- Trecho selecionado -
****************************************
Seus respectivos governos enfrentam quadros econômicos complexos, num cenário em que a oposição não está concentrada nos partidos políticos que atuam no parlamento sem norte nem rumo, sem propostas cuja consistência consiga superar a histeria dos ressentidos de sempre, mas nos meios hegemônicos de comunicação que respondem aos grandes interesses econômicos e financeiros.
Há pelo menos dois anos Cristina suporta pressões cujo objetivo inicial era sua deposição pela via de um golpe parlamentar. Uma vez que se tornou claro que essa manobra era inviável, a pressão agora é para que se antecipem as eleições presidenciais de outubro.
Além das manobras claras e indiscutíveis dos meios de comunicação, a mandatária argentina enfrenta o jogo sujo dos serviços de inteligência, cuja estrutura permanece, em seu cerne, inalterada desde os tempos da ditadura cívico-militar que sufocou o país entre 1976 e 1983. E, para completar, a atuação esdrúxula de parte dos integrantes do Ministério Público deixa claro que há uma ação triangular destinada a sufocar a presidenta, paralisar o governo e criar um ambiente de profunda incerteza no país.
Faltam poucos meses para que o eleitor argentino decida quem será o próximo presidente. No kirchnerismo, a corrente de centro esquerda desse emaranhado de tendências que é o peronismo, não está claro quem será o candidato à sucessão da atual mandatária. Para os grandes meios de comunicação, porém, o objetivo é outro e é claro: tornar o ambiente tão carregado que a candidatura da corrente kirchnerista se torne inviável independente de quem a assuma. Melhor que isso, só mesmo emparedar a presidenta até deixá-la sem outra saída que renunciar.
Se faltava alguma coisa para criar essa armadilha para Cristina e o kirchnerismo, o quadro agora está completo. Se todas as outras táticas se mostraram falhas ou insuficientes, nada mais oportuno que um escândalo judicial arrematado por um cadáver.
De alguma forma, o procurador Alberto Nisman contribuiu para esse quadro. Primeiro, elaborando um relatório, coalhado de falhas, referente às suas investigações sobre o atentado cometido em Buenos Aires por agentes do governo iraniano contra a AMIA, uma associação mutuaria israelita em 1994 e que deixou o dramático saldo de 85 mortos e mais de 300 feridos.
****************************************
- Material -
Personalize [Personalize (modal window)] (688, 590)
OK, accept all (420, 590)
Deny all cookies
****************************************
- Enunciado -
Reescreva em forma de lista o parágrafo do trecho selecionado que começa com "Além das manobras claras", mantendo os fatos principais. Baseie-se somente no trecho selecionado.

- Resultado do exercício -
A mandatária argentina enfrenta:
- manobras claras dos meios de comunicação;
- o jogo sujo dos serviços de inteligência, cuja estrutura segue essencialmente inalterada desde a ditadura cívico-militar de 1976 a 1983;
- a atuação esdrúxula de parte dos integrantes do Ministério Público.

Juntas, essas frentes formam uma ação triangular para sufocar a presidenta, paralisar o governo e criar profunda incerteza no país.